Man stelle sich vor, die Fußball-Bundesliga wäre ein bisschen amerikanischer. Wäre nicht dieser zugige Aufgang an der engen Tür zu den sogenannten großen europäischen Wettbewerben, wo das große europäische Fernsehgeld herkommt, sondern wäre der Zahlmeister und das Feuerwerk und der Glanz und die Herrlichkeit.
Man stelle sich vor, die erste Liga wäre nicht diese Vorstufe zur Vorhölle namens Zweite Liga, in der es nichts zu gewinnen gibt, außer Spott, wenn der Wiederaufstieg nicht klappt. Hätte keine wochenlange Winterpause, in der nur Zeit vergeht, während der die entscheidenden Leute nur von einem Bein auf das andere treten und warten. Hätte nicht diese pseudodramatischen 18. Spieltage, die nur deshalb so rasend wichtig sind, weil alle so lange warten mussten, um dann doch nur zu erkennen, dass die schlechten Mannschaften noch immer gurkig spielen und die vermeintlich besseren auch nicht besser.
Dann hätte es diese seltsame Kaskade vom Mittwoch nicht gegeben. Mit erst Jupp Heynckes, dann Felix Magath, dann Thomas Doll spät in der Nacht, die alle an einem Tag ans Kreuz genagelt werden - Karmittwoch. Das wirkte fast schon biblisch-dramatisch mit Leuten, die sich ihre Hände in Unschuld waschen. Mit Hohepriestern in der ersten Reihe und einem staunenden Publikum, das seltsam hingerissen die Ereignisse verfolgt, als handele es sich um mehr als ein Massenunfall auf der A1 auf der gegenüberliegenden Seite, nämlich um ein Ereignis mit allerlei göttlicher Regie und Deutungsbedarf.

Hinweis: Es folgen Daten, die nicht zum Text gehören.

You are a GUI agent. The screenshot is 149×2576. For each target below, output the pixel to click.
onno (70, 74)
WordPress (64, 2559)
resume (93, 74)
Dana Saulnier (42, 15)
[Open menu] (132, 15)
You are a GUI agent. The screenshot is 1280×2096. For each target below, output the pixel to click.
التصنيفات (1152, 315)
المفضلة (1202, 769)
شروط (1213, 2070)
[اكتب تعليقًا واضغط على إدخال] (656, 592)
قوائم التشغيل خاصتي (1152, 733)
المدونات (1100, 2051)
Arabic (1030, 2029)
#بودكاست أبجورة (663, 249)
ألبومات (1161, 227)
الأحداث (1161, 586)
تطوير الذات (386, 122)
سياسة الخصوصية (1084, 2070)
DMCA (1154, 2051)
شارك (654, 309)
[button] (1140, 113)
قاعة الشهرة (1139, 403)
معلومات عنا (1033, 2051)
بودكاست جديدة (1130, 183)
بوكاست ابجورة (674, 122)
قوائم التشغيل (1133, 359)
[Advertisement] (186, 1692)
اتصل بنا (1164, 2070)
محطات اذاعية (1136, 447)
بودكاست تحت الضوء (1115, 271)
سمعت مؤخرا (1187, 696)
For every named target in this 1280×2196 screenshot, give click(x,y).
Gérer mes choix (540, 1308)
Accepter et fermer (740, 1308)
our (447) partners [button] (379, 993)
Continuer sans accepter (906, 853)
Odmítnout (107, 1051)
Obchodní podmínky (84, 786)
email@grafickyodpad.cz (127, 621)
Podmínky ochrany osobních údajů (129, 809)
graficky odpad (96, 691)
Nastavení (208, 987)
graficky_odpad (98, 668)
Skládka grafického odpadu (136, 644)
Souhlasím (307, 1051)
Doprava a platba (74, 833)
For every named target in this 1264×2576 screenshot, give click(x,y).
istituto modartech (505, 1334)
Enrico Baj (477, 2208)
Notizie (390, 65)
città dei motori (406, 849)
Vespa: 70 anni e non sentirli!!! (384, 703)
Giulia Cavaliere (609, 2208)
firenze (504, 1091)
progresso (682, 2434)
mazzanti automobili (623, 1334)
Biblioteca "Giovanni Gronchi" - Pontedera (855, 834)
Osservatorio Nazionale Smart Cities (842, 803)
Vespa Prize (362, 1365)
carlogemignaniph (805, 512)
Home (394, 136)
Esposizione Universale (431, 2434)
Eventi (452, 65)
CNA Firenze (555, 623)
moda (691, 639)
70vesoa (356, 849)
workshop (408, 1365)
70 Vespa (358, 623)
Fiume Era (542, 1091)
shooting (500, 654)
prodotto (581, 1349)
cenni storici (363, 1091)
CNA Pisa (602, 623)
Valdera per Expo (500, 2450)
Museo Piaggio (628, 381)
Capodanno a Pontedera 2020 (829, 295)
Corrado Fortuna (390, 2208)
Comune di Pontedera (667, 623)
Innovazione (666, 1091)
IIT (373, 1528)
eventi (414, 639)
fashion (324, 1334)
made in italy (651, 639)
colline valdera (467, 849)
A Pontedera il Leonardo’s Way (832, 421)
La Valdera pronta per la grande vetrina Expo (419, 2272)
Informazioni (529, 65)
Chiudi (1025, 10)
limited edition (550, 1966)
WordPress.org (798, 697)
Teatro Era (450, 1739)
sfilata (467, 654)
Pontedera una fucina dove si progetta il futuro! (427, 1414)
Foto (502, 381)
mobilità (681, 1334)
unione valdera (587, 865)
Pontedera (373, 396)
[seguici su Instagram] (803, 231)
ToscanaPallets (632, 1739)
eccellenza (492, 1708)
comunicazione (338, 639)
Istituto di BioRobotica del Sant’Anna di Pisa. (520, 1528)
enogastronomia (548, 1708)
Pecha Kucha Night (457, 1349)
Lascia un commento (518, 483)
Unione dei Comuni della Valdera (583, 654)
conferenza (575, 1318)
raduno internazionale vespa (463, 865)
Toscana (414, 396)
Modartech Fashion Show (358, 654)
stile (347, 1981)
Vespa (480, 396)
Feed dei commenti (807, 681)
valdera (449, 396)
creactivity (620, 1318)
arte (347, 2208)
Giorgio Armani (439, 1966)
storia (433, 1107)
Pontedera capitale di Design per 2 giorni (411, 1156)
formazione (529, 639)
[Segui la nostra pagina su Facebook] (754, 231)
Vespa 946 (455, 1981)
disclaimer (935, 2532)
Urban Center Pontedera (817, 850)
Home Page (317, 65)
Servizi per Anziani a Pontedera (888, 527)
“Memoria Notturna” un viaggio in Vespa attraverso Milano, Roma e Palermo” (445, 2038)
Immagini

Man fühlte sich aber gleichzeitig auch an ein prosaischeres Phänomen erinnert: an die Zeit, als am Rhein entlang immer möglichst zeitgleich das Fischsterben aus den Abflussrohren besorgt wurde, weil die Jungs an den Schalthebeln der großen Chemiekonzerne das geschickter fanden, als die Umweltkatastrophen in polizeilich identifizierbaren Schüben vorzunehmen. Krisen-Public-Relations gut gemanagt (siehe auch das Protokoll des Geschehens auf allesaussersport: "Hoeneß scheint förmlich davon beseelt zu sein, den Magath nicht madig zu machen um ihn schnell von der Gehaltsliste zu bekommen.")
Also, wenn die Liga amerikanischer wäre, hätten wir am Mittwoch vermutlich einen massiven Trade und ein paar kleine obendrein erlebt, die gezeigt hätten, dass man zuerst mal die Spieler neu sortieren muss und sich mit ihrem Können und ihrer Mannschaftskompatibilität beschäftigt, ehe man die Trainer nach Hause schickt. Dann hätte man in München nicht den Mann geholt, von dem man sich so noch gerne vor gar nicht so langer Zeit getrennt hatte.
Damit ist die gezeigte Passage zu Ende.